#### [OBJECTIVE]
Please report each row below that contains the string "cloudflare", copying every such row in full. Only matches with the same case count.

#### [LISTED RECORDS]
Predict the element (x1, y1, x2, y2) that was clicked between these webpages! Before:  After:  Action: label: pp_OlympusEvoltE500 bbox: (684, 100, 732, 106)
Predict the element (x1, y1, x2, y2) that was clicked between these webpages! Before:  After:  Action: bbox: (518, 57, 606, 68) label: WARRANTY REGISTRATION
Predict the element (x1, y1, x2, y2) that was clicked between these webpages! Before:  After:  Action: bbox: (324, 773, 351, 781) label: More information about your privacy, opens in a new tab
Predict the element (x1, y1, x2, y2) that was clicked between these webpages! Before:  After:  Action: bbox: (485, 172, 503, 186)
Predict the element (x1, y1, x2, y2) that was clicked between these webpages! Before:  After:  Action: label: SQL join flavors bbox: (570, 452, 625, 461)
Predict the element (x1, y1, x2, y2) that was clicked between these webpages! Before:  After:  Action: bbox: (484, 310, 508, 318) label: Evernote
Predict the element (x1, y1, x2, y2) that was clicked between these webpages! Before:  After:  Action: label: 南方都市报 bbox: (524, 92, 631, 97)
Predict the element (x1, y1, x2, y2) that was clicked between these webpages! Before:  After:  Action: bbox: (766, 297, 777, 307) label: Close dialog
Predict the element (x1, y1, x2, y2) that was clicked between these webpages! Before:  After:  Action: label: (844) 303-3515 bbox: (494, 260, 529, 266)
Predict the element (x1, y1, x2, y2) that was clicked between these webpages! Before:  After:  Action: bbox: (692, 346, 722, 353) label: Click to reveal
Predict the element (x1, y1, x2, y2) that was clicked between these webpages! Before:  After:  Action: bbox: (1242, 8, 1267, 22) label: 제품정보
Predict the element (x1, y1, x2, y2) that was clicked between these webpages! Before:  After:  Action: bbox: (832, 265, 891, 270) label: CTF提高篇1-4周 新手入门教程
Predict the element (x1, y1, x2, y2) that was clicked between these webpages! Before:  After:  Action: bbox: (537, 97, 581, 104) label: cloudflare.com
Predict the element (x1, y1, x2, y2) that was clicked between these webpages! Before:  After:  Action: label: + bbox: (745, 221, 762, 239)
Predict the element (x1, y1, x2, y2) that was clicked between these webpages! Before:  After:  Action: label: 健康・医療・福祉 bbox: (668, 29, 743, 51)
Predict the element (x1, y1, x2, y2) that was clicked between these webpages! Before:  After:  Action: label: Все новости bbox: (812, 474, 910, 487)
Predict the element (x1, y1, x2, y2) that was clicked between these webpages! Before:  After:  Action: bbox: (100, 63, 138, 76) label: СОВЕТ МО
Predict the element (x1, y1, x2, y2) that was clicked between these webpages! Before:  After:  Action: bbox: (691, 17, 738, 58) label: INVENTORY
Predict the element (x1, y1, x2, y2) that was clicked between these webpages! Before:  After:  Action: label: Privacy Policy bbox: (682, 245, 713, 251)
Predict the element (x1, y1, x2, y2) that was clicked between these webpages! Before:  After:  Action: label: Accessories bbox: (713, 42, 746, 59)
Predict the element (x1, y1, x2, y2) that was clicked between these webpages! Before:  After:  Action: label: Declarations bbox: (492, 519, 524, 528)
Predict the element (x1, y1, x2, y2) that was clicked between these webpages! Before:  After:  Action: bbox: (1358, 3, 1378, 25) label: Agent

#### [EXERCISE ANSWER]
Predict the element (x1, y1, x2, y2) that was clicked between these webpages! Before:  After:  Action: bbox: (537, 97, 581, 104) label: cloudflare.com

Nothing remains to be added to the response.